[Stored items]

- - - - -

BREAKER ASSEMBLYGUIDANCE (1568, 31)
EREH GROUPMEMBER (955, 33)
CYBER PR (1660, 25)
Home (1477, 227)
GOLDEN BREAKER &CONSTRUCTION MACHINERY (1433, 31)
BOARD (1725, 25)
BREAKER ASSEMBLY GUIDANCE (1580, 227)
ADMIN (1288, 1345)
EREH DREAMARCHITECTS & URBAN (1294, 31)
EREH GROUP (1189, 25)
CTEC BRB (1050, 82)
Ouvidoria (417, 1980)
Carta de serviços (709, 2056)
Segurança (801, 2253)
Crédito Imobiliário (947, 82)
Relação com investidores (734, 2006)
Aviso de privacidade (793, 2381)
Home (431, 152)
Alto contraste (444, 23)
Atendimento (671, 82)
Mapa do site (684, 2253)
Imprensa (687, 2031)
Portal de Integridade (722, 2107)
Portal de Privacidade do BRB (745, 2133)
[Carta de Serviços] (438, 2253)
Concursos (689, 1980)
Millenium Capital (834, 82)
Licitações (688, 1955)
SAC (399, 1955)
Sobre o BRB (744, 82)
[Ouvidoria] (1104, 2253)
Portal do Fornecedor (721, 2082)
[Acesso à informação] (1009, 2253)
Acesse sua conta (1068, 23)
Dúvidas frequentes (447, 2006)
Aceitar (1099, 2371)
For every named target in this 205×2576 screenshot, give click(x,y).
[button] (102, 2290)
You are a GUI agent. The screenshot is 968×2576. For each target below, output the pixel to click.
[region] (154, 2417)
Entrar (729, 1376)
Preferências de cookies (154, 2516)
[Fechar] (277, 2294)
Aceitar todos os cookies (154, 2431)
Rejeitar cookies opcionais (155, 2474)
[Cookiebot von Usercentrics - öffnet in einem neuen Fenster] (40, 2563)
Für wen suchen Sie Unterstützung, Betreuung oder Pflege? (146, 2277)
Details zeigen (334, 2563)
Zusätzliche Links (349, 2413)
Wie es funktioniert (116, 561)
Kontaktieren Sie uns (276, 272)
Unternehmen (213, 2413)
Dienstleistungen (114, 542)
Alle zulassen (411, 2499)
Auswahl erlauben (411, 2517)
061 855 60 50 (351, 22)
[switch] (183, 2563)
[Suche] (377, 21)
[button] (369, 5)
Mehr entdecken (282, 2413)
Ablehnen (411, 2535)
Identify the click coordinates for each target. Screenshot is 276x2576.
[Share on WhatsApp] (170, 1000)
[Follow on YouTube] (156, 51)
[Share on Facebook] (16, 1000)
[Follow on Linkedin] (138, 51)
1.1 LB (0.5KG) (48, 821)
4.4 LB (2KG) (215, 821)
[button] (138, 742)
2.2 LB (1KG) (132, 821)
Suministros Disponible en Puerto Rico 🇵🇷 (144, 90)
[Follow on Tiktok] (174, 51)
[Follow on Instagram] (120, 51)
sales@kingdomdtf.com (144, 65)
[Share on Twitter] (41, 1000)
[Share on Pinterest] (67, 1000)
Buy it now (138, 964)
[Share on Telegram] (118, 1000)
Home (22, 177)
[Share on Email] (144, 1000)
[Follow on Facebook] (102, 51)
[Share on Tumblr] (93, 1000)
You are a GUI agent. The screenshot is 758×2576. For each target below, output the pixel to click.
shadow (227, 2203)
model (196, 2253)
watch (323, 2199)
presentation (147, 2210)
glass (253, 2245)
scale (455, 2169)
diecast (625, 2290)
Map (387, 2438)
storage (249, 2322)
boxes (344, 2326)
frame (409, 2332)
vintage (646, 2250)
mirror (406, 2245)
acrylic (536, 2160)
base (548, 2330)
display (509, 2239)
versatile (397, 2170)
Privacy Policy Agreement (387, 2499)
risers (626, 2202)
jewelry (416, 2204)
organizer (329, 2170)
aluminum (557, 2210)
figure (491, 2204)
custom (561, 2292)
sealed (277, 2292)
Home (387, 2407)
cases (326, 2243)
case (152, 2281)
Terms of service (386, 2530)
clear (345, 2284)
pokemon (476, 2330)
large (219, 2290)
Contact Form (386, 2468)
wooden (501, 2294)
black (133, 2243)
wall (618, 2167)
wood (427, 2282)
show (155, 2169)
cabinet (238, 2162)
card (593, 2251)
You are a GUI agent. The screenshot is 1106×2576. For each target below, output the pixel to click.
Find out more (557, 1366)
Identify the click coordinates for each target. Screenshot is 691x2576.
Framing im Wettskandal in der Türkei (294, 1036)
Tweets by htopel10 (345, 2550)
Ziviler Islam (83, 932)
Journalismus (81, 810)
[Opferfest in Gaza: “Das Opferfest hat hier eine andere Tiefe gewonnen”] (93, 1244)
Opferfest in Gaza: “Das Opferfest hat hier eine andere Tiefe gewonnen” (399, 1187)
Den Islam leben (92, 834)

- - - - -

GOAL OF THE EXERCISE → Please state the number of lines above that hold the string "Identify", with nothing else added.

EXERCISE ANSWER → 2